York University

In Fall 2013, PKC was retained by York University to assist with the development of a 10-year strategic foodservice master plan for its Keele and Glendon campuses. (York’s total enrollment is approximately 55,000.) York has an urban setting and a diverse campus population along with a highly decentralized campus foodservice operation on its Keele campus with multiple vendors and entities that operate/oversee foodservice operations including those in the Student Centre and York Lanes. YU’s foodservice department (through its vendor Aramark) operates the residential dining units and multiple retail units (plus catering) and they were experiencing issues with high customer dissatisfaction, low meal plan participation, complaints about long lines, lack of choice and pricing. Campus administrators were also concerned about the impact the issues related to the dining program were having on campus housing and students’ perceived value and willingness to live on campus. (The dining program was not perceived as a plus to living on campus). YU administrators were also concerned about the lack of social architecture on campus and wanted to identify ways to create exciting and inviting dining venues that would provide comfortable and convenient places for residential and commuter students, faculty and staff to gather throughout the day seven days a week in order to connect and interact with each other and build community spirit. Finally, YU administrators also wanted to present a holistic approach to campus dining, and wanted PKC to assist them with identifying ways to improve the foodservice operations under the University’s purview while making sure that they were in step with the other offerings on campus.

PKC’s scope of work included qualitative and quantitative market research on both campuses, operational audits of the dining venues for both campuses, confirmation and development of foodservice options for three residential dining facilities and multiple retail venues operated by YU, development of value-added meal plans and other programming elements that will allow YU to build a stronger social architecture on its campuses, grow meal plan sales and improve overall satisfaction. PKC is in the process of finalizing the final report which provides all of the results of our market research and operational audits along with financial projections illustrating the revenue/expenses implications of our recommendations, demand modeling and capital costs estimates for venues we recommended constructing and a 10-year timeline for implementing this strategic foodservice master plan for both the Keele and Glendon campuses.

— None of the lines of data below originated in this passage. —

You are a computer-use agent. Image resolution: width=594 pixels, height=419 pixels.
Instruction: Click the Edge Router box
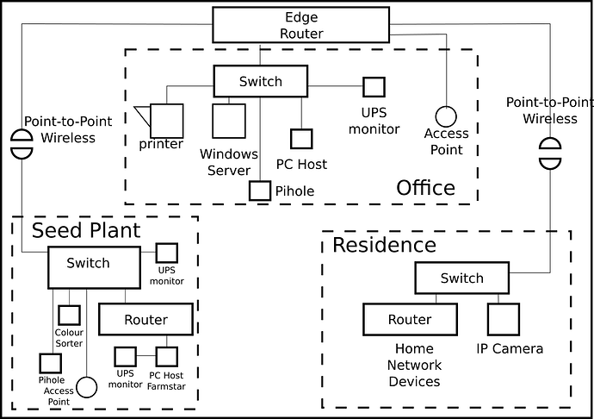point(303,25)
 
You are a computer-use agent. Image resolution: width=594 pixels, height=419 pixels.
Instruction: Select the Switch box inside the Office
point(260,82)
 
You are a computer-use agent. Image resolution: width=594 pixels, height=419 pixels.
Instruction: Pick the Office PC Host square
point(300,139)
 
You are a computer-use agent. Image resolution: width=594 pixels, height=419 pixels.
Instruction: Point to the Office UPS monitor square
point(373,87)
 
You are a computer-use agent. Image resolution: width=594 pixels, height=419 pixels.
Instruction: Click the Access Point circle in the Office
point(445,116)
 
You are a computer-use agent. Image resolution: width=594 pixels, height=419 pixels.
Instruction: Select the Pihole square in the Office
point(260,191)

Two of the expected outcomes of this project are that 1) the new optimum dining program will add value to the entire foodservice program on campus and to the residential student life experience and 2) that the University will be able to capture more meal plan business from commuter students as the dining program we outlined provides extended hours of operation (including 24/7) and convenient, customer-friendly venues where commuters can gather to study or hang out during the day and those who live close to campus can have safe on-campus environments to study, eat and socialize when it is most convenient for them.